== DOCUMENT EXCERPT ==
----

Let PQ be a focal chord of the parabola y2 = 36x of length 100, making an acute angle with the positive x-axis. Let the ordinate of P be positive and M be the point on the line segment PQ such that PM:MQ = 3:1. Then which of the following points does \(\underline{NOT}\) lie on the line passing through M and perpendicular to the line PQ?
- (3,33)
- (-6, 45)
- (-3, 43)
- (6,29)

----

== RECORDS ==

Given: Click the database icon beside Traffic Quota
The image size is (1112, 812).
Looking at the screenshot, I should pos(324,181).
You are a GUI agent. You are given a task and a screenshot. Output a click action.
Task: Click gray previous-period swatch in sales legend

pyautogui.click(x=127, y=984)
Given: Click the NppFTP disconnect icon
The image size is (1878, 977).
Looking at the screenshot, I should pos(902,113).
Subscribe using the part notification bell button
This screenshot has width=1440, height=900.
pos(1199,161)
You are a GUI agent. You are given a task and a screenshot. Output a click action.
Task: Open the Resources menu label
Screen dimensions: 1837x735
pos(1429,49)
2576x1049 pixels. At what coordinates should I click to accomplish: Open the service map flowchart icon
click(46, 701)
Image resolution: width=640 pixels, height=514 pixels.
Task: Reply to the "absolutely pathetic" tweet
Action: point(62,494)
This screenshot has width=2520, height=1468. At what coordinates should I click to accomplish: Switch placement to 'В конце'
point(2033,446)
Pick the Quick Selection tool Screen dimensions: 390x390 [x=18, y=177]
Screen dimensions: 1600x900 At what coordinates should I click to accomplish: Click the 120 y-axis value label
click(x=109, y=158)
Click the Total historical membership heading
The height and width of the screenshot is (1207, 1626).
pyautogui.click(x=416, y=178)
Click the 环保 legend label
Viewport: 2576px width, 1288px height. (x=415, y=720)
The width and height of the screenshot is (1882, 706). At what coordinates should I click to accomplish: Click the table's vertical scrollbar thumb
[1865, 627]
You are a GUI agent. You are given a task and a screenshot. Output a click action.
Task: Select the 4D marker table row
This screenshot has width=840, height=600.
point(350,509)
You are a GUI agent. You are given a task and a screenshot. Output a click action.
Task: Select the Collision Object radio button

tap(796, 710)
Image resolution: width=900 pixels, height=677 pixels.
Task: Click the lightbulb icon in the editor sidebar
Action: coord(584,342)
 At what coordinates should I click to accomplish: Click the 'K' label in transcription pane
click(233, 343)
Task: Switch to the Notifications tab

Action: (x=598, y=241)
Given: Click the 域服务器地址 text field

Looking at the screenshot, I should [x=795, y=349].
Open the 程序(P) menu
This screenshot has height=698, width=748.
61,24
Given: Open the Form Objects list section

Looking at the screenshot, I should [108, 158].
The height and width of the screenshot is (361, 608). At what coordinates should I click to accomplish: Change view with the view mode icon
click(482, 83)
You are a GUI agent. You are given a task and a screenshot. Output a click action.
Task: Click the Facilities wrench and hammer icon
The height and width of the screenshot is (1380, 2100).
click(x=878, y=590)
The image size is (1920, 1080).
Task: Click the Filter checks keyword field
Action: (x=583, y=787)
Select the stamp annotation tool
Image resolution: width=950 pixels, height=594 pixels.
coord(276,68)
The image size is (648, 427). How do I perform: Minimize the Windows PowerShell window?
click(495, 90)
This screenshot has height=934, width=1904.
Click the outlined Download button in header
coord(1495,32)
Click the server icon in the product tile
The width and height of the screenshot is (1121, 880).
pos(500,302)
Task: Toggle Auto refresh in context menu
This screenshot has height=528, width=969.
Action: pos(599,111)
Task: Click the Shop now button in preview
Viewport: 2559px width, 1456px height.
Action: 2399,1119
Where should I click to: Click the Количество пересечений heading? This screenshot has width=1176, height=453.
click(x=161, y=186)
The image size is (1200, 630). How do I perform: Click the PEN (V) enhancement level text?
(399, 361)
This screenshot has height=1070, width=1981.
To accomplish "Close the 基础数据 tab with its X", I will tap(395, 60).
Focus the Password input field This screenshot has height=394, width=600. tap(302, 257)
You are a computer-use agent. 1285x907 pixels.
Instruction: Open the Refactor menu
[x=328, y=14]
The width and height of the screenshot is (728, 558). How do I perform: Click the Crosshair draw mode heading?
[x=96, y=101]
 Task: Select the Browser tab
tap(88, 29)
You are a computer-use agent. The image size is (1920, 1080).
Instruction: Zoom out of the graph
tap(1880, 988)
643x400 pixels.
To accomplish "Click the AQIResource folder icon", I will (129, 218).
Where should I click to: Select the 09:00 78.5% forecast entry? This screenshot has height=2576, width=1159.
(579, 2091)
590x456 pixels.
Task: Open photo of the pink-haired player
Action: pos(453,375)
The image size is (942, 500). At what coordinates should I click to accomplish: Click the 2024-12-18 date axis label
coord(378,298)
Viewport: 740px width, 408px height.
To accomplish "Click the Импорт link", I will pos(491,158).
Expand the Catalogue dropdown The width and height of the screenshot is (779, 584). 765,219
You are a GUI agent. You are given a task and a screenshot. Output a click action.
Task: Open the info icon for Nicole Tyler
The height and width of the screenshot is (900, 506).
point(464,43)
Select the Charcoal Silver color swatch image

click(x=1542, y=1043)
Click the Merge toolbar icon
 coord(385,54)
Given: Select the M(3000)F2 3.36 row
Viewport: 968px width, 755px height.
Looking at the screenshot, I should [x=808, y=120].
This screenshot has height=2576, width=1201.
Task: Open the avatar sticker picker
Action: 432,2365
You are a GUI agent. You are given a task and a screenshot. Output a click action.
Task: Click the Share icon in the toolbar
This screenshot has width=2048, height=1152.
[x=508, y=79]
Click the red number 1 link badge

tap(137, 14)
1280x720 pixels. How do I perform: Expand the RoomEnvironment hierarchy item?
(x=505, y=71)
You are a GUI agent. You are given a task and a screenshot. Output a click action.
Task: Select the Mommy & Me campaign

----

== THE TASKS ==
1 > Using only the conditions that the parabola problem states, explain in one to three sentences how point M is determined.
2 > Repeat the parabola problem from "Let PQ be a" up to and including "the line PQ?".

== EXPECTED RESPONSES ==
1 > PQ is a focal chord of the parabola y² = 36x with length 100. It makes an acute angle with the positive x-axis, and P has a positive ordinate. M is the point on segment PQ that divides it so that PM:MQ = 3:1.

2 >
Let PQ be a focal chord of the parabola y2 = 36x of length 100, making an acute angle with the positive x-axis. Let the ordinate of P be positive and M be the point on the line segment PQ such that PM:MQ = 3:1. Then which of the following points does \(\underline{NOT}\) lie on the line passing through M and perpendicular to the line PQ?